In order to realize the automatic association between business data and buried data, we tried the way of log association of the front and back end at first. That is, when the front-end requests the back-end API, the back-end writes service data to the log, and finally merges the corresponding front-end and back-end logs during data cleaning. The problem with this approach is the high cost of back-end transformation and the high overhead of data cleaning, so it is not widely used. However, this association is necessary in some special scenarios, such as some business data that is known only by the back-end and not by the front-end.

More common data associations occur between front-end data. When a page jumps, the service data is transferred to the next page through the transfer of the standard jump URI Scheme, and automatically filled in the PV event of this page. All other events generated within the page carry the same business data as PV events.

Thus, by automatically generating event identifiers and data correlation, we are able to achieve “traceless burial points” and burial point nodes can be delivered dynamically through configuration files, thus providing dynamic deployment and recovery of burial points. It is important to note, however, that this “traceless burying point” does not solve all problems, and when business fields cannot be retrieved through data correlation (which is more common), developer code burying points or declarative burying points are still required to specify business fields. According to the data in the current practice stage, about 70% of burying point requirements in the business can be solved by traceless burying point, while for the other 30% of burying point requirements, declarative burying point and code burying point still need to be used.

conclusion

Front-end data collection and reporting are the most important links in the process of building a data platform. The data reported by the front-end of Meituan-Dianping every day reaches 10 billion times. In order to better meet the demand of various business increasingly complex burial site, as well as to the buried point accuracy, timeliness, the requirement of the development efficiency, we buried in the code point solutions evolved on the basis of a set of lightweight, declarative front buried point solutions, and buried in a dynamic point, non-trace buried point the direction for further exploration and practice. At present, the declarative buried point has been fully used in some businesses and achieved the expected benefits from data quality and developer feedback. The traceless embedding point is also being verified and continuously optimized in some businesses, and will be further promoted in the company.

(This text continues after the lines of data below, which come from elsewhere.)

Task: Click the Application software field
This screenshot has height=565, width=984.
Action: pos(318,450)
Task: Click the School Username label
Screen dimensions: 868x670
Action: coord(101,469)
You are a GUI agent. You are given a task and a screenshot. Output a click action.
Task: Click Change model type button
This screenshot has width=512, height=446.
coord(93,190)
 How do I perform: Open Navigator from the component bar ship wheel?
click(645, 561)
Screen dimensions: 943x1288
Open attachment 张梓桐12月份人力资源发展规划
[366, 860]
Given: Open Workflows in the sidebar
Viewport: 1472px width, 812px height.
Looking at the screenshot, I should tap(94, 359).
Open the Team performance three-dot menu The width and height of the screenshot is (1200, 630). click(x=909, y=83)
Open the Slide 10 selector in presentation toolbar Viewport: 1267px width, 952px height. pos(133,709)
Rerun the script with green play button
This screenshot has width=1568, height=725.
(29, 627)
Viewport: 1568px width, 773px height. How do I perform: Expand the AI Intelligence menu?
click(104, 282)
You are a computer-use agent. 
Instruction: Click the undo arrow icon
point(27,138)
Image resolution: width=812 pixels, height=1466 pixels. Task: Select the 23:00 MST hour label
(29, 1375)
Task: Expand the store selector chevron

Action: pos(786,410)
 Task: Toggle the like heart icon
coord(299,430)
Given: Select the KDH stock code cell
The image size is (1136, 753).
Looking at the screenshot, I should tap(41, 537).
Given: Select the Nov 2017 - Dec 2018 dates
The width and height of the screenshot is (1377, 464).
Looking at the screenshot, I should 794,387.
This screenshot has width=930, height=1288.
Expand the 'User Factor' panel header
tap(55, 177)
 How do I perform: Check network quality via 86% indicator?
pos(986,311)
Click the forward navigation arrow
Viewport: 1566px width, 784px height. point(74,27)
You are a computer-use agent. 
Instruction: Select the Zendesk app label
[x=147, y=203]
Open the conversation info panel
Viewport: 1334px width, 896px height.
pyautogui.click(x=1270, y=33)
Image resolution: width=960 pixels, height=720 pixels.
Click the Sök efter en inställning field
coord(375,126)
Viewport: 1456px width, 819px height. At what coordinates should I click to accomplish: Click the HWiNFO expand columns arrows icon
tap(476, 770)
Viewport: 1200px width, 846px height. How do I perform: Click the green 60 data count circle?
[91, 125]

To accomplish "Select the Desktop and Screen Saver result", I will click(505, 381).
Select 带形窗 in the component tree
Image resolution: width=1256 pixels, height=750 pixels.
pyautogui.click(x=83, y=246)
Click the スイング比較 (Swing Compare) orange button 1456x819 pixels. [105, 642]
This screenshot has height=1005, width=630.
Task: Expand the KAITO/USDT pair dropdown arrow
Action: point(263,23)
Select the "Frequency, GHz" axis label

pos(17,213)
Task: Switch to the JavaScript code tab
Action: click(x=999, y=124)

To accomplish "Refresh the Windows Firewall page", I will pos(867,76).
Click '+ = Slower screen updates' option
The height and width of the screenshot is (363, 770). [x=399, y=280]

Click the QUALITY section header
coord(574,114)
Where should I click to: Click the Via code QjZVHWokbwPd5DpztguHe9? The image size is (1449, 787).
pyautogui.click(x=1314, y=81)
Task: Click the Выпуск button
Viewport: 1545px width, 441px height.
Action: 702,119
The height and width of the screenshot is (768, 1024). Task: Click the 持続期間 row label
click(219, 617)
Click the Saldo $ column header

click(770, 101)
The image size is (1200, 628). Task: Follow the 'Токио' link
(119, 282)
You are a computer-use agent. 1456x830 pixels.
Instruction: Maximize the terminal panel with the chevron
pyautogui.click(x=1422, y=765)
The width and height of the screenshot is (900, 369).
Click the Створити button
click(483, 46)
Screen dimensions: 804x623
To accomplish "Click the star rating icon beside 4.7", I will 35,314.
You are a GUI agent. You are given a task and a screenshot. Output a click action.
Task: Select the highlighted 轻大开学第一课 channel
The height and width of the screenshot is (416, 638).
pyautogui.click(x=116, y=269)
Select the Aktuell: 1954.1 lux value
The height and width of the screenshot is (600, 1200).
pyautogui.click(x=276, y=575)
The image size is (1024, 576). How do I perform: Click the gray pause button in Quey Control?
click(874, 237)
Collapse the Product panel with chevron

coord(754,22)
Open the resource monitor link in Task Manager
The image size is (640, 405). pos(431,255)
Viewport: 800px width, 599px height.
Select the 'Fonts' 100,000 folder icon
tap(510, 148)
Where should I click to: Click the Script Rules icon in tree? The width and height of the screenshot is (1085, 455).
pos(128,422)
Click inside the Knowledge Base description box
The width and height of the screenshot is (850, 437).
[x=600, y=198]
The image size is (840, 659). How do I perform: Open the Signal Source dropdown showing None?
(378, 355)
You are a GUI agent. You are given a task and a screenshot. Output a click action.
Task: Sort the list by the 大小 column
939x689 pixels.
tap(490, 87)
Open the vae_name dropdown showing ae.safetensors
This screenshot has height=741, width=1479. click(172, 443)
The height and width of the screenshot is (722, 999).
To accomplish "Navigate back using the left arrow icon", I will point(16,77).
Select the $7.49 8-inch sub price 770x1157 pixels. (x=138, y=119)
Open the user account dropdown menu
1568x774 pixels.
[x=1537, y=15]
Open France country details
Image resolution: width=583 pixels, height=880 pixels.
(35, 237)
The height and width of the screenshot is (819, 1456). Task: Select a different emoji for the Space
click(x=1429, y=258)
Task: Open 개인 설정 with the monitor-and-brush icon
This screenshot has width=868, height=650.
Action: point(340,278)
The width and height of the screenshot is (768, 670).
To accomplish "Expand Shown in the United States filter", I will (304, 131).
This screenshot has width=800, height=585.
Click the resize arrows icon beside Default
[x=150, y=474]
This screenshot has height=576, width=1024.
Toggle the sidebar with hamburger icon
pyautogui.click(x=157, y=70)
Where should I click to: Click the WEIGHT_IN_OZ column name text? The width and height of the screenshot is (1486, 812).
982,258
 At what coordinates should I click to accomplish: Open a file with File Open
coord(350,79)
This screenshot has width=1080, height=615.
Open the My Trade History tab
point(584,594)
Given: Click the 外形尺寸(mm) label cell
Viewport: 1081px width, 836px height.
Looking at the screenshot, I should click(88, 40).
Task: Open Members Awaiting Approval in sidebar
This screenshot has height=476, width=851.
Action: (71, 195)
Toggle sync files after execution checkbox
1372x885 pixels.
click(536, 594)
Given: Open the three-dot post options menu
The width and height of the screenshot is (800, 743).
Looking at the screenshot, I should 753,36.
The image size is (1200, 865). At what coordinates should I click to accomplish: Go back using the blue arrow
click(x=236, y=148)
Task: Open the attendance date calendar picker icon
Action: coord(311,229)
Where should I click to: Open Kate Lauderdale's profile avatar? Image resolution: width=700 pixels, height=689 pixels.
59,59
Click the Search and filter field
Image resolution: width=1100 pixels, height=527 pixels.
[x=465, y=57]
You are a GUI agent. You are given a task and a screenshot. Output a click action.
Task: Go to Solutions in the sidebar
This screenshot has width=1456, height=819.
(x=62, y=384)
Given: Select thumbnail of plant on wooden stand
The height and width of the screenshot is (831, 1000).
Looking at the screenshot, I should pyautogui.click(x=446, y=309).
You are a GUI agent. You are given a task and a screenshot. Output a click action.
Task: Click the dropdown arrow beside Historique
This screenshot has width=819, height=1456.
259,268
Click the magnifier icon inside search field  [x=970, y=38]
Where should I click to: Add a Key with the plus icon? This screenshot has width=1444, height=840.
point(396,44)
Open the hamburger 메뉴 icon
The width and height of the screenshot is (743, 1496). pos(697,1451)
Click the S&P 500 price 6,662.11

In practice, we realize that burying point problem can not be solved by a single technical solution, we need to choose different burying point solution in different scenarios. For example, for simple user behavior events, you can use traceless burying points to solve; Declarative burying points are needed to address the need to carry a large number of business fields that are available only at runtime. From a higher level, in addition to the optimization of front-end buried point technology, the standardization of buried point data, the coordination of front and back end buried point, data cleaning and association are also very important for the construction of a more automated and dynamic buried point system in the future.